Les faits ayant donné lieu au pourvoi sont très classiques en matière de relations entre professionnels. Une société exerçant une activité de restauration et de sandwicherie a conclu un contrat de location financière avec une société spécialisée, et ce afin de pouvoir louer du matériel fourni par une société tierce. A la suite d’impayés, la société de location financière a mis en demeure sa cocontractante en visant la clause résolutoire prévue à l’article 12 du contrat, puis l'a assignée en paiement des sommes dues. Mais, considérant que l’article 12 des conditions générales du contrat devait être réputé non écrit sur le fondement de l’article 1171 du code civil, la cour d’appel de Lyon a jugé que le contrat de location n’avait pas été résilié de sorte qu’il devait se poursuivre jusqu’à son terme.
La société de location a formé un pourvoi articulant plusieurs critiques.
Tout d’abord, la société demanderesse soutenait que l’article 1171 du code civil est une disposition générale qui, conformément à l'adage, ne peut trouver à s’appliquer que dans les matières où la prohibition des clauses génératrices d’un déséquilibre significatif n’est pas déjà assurée par des textes spéciaux, tels que l’article L. 442-6, I, 2° du code de commerce. De façon particulièrement intéressante, se référant expressément à l' « l’intention du législateur », la Cour de cassation confirme que ce texte de droit commun n’est applicable qu’à la condition que ni les dispositions spéciales du code de commerce, ni celles du code de la consommation, ne puissent trouver application. Toutefois, faisant référence à l’un de ses arrêts récents (Com., 15 janvier 2020, pourvoi n° 18-10.512), la Haute Cour rappelle que la location financière ne relève pas des dispositions du code de commerce, de sorte que l'article 1171 du code civil est bien applicable.
A titre subsidiaire, la demanderesse au pourvoi revenait sur la caractérisation du déséquilibre significatif. Elle reprochait ainsi aux juges du fond d’avoir déduit l’existence d’un déséquilibre significatif entre les droits et obligations des parties de la seule absence de réciprocité de la clause résolutoire de plein droit prévue au contrat.
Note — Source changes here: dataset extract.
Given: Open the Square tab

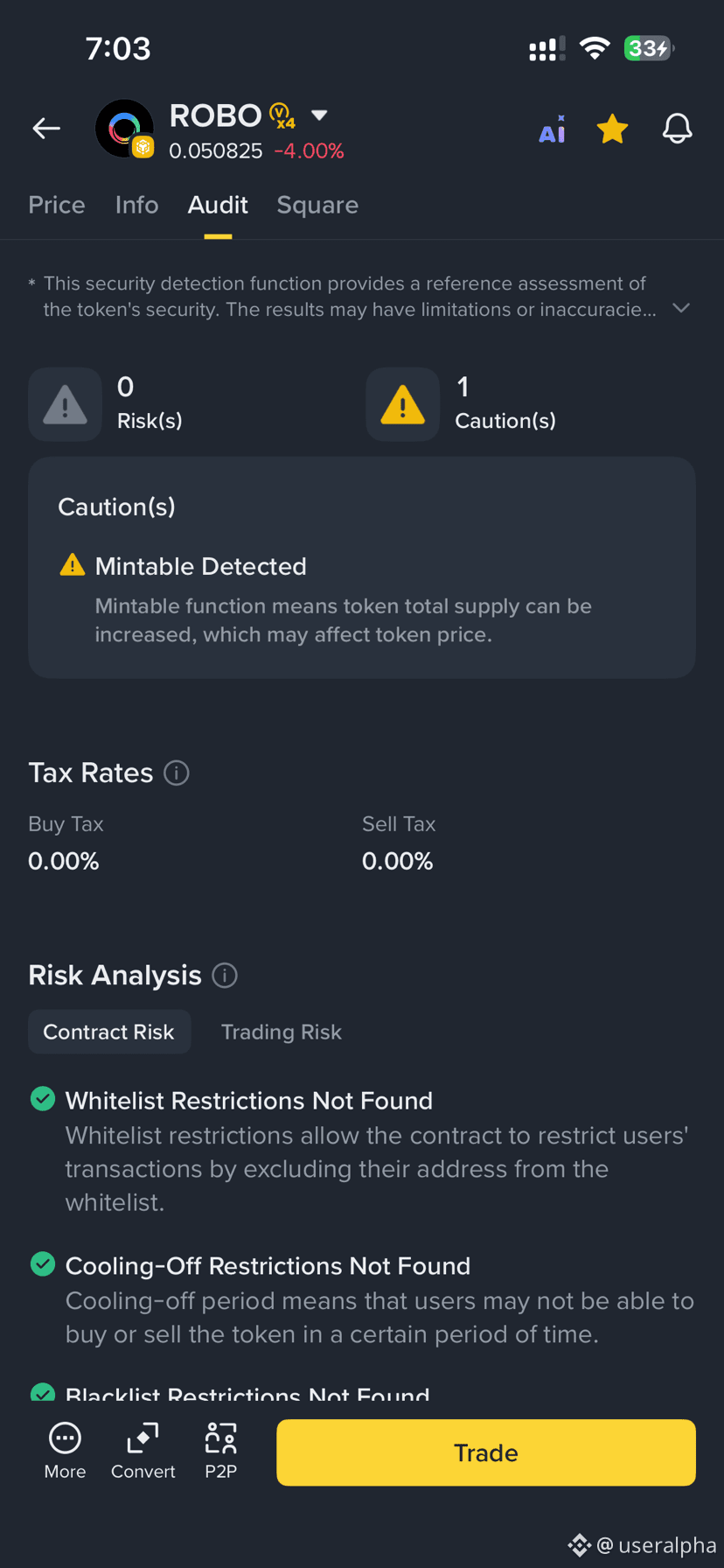Looking at the screenshot, I should point(317,205).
Si l’on sait que la circonstance tirée du caractère non-réciproque d’un droit ou d’une obligation est fréquemment présentée comme de nature à établir l’existence d’un déséquilibre, cette solution n’est pas satisfaisante lorsqu’elle est appliquée sans prise en considération des spécificités des contrats en cause. En effet, lorsque, comme en l’espèce, l’une des parties exécute l’intégralité de ses obligations lors de la conclusion du contrat, la clause résolutoire de plein droit pour défaut d’exécution d’une obligation ne peut qu’être non-réciproque. Doit-on pour autant nécessairement la juger non écrite ? Une réponse négative s’impose, ainsi que l’a justement retenu la Cour de cassation aux motifs que « le défaut de réciprocité de la clause résolutoire de plein droit pour inexécution du contrat […] se justifie par la nature des obligations auxquelles sont respectivement tenues les parties ».
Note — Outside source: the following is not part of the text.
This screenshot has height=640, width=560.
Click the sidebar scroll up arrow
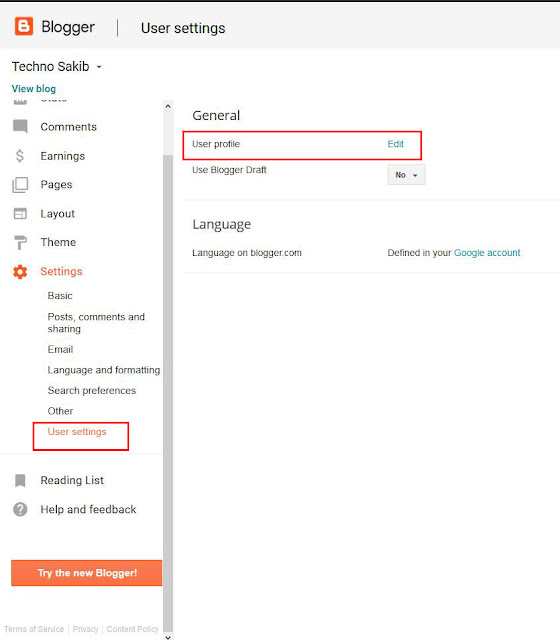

Enfin, relative à la question des conséquences du déséquilibre significatif, la dernière branche du moyen reprochait à la cour d’appel d’avoir réputé non écrit l’intégralité de l’article 12 du contrat alors que seul l’article 12, b), posait difficulté au regard de l’article 1171 du code civil. Il était ainsi soutenu que, ne contenant que de « très classiques clauses résolutoires », l’article 12, a), qui avait été le seul mis en œuvre au titre du défaut de paiement des loyers, était distinct tant par son objet que par sa nature juridique de l’article 12, b), de sorte qu’il ne pouvait être retranché du contrat. La décision d’appel avait en effet a priori de quoi surprendre puisqu’il est désormais acquis que la portée de la non-écriture doit être limitée à la seule partie abusive de la clause, sauf à ce qu’un cantonnement aboutisse à réviser le contenu de la clause en affectant sa substance. Toutefois, en l’espèce, il semblait clair que, visant des cas de résolution distincts, les clauses a) et b) de l’article 12 étaient parfaitement divisibles. Aussi la Cour de cassation peut-elle être approuvée lorsque, faisant droit à l’argumentation du pourvoi, elle a retenu que la cour d’appel ne pouvait réputer non écrite la clause prévue à l’article 12, a) en se fondant exclusivement sur le déséquilibre créé par la clause prévue à l’article 12, b).